● **Brano fornito**

Sull'asserita esistenza di una competenza esterna della Comunità ai sensi della giurisprudenza AETS

Argomenti delle parti

65.
    La Commissione sostiene che, grazie al contesto normativo introdotto dal «terzo pacchetto» di misure di liberalizzazione del trasporto aereo, il legislatore comunitario ha instaurato un insieme compiuto di norme comuni, le quali hanno consentito di creare il mercato interno del trasporto aereo fondato sulla libera prestazione dei servizi. Nell'ambito delle suddette norme comuni, la Comunità avrebbe determinato le condizioni per il funzionamento del mercato interno, in particolare per quanto riguarda le regole di accesso a tale mercato, sotto forma di diritti di traffico sulle tratte tra gli Stati membri e all'interno degli stessi. Inoltre, un gran numero dei suddetti provvedimenti prevederebbe disposizioni relative ai vettori dei paesi terzi o ai paesi in cui e partendo dai quali detti vettori operano. A tale insieme di norme sarebbero inoltre da cumulare i regolamenti nn. 2299/89 e 95/93, come esempi di misure che prescrivono agli Stati membri i comportamenti da adottare nei riguardi dei paesi terzi.

66.
    Alla luce del sistema compiuto di norme comuni, gli Stati membri non sarebbero più competenti, a prescindere dal fatto che agiscano individualmente o collettivamente, per concludere accordi atti a incidere su dette norme mediante lo scambio di diritti di traffico e l'apertura dell'accesso al mercato intracomunitario a favore dei vettori dei paesi terzi. La negoziazione e la conclusione di siffatti accordi internazionali rientrebbero pertanto nella competenza esclusiva della Comunità. A sostegno della propria tesi, la Commissione invoca in particolare la citata sentenza AETS nonché i citati pareri 1/94 e 2/92.

● **Dati disponibili**
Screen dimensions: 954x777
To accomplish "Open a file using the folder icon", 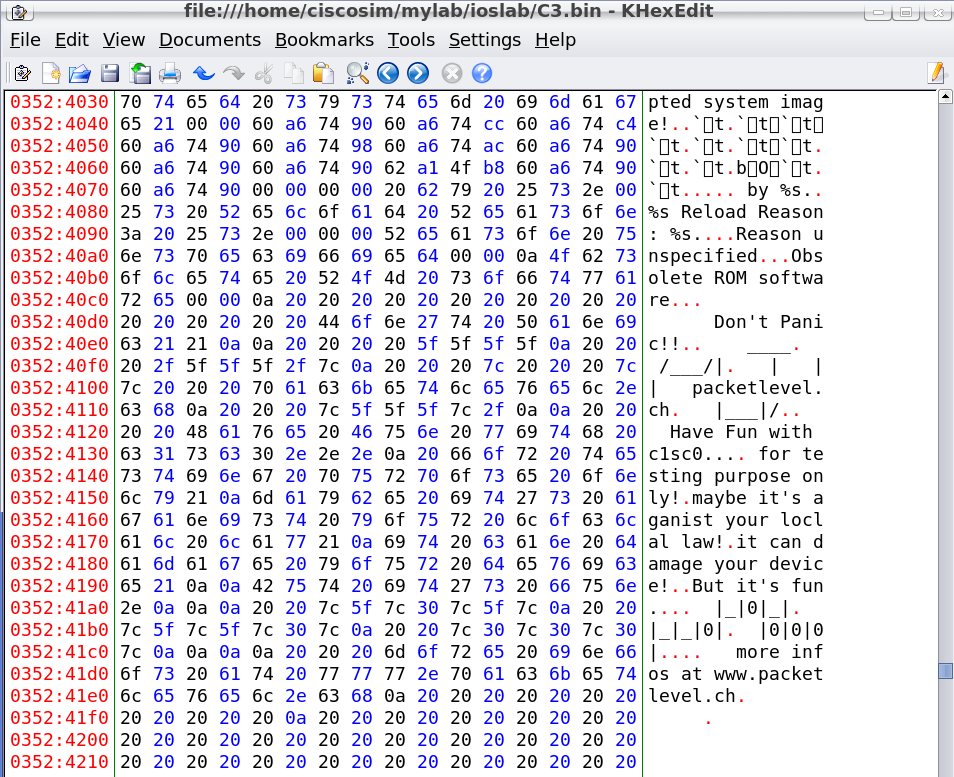I will (x=80, y=73).
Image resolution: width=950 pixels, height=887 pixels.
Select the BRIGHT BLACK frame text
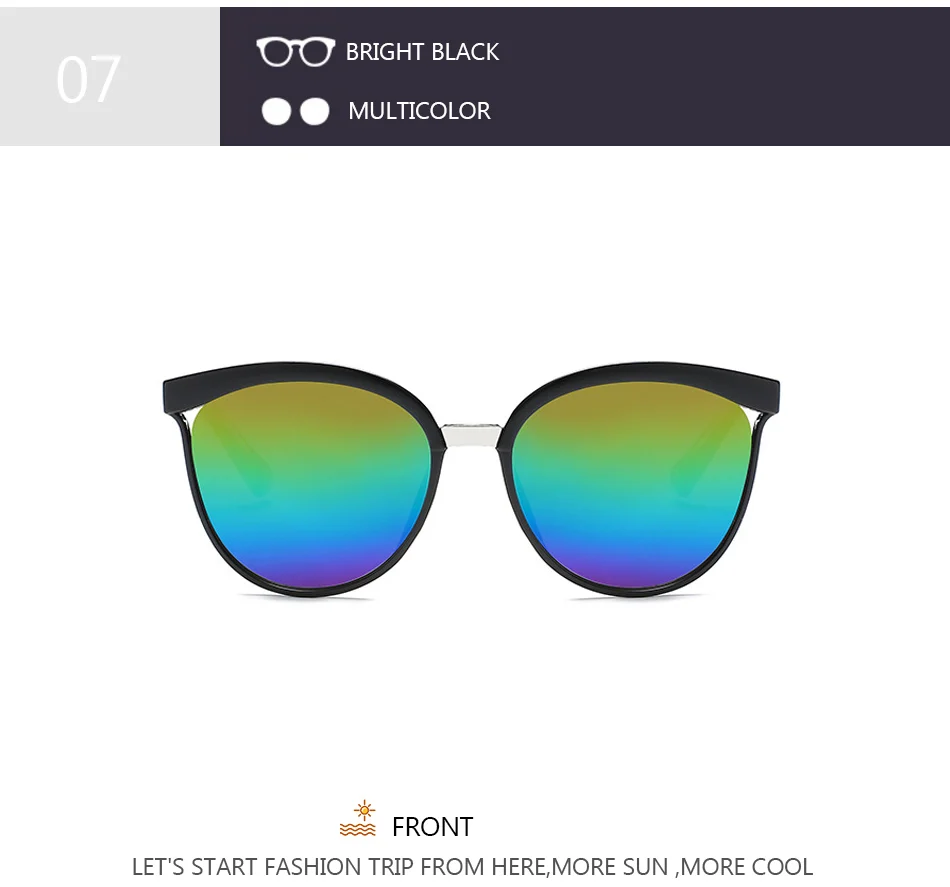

● **Richiesta scritta A**
Estrai dal brano fornito il tratto che comincia con "Alla luce del" e finisce con "1/94 e 2/92.", riportandolo parola per parola.
● **Richiesta scritta B**
Nel brano fornito, quali regolamenti sono citati come esempi di misure che prescrivono agli Stati membri i comportamenti da adottare nei riguardi dei paesi terzi?
Per rispondere serviti soltanto del brano fornito.

● **Risposta completa A**
Alla luce del sistema compiuto di norme comuni, gli Stati membri non sarebbero più competenti, a prescindere dal fatto che agiscano individualmente o collettivamente, per concludere accordi atti a incidere su dette norme mediante lo scambio di diritti di traffico e l'apertura dell'accesso al mercato intracomunitario a favore dei vettori dei paesi terzi. La negoziazione e la conclusione di siffatti accordi internazionali rientrebbero pertanto nella competenza esclusiva della Comunità. A sostegno della propria tesi, la Commissione invoca in particolare la citata sentenza AETS nonché i citati pareri 1/94 e 2/92.

● **Risposta completa B**
I regolamenti nn. 2299/89 e 95/93.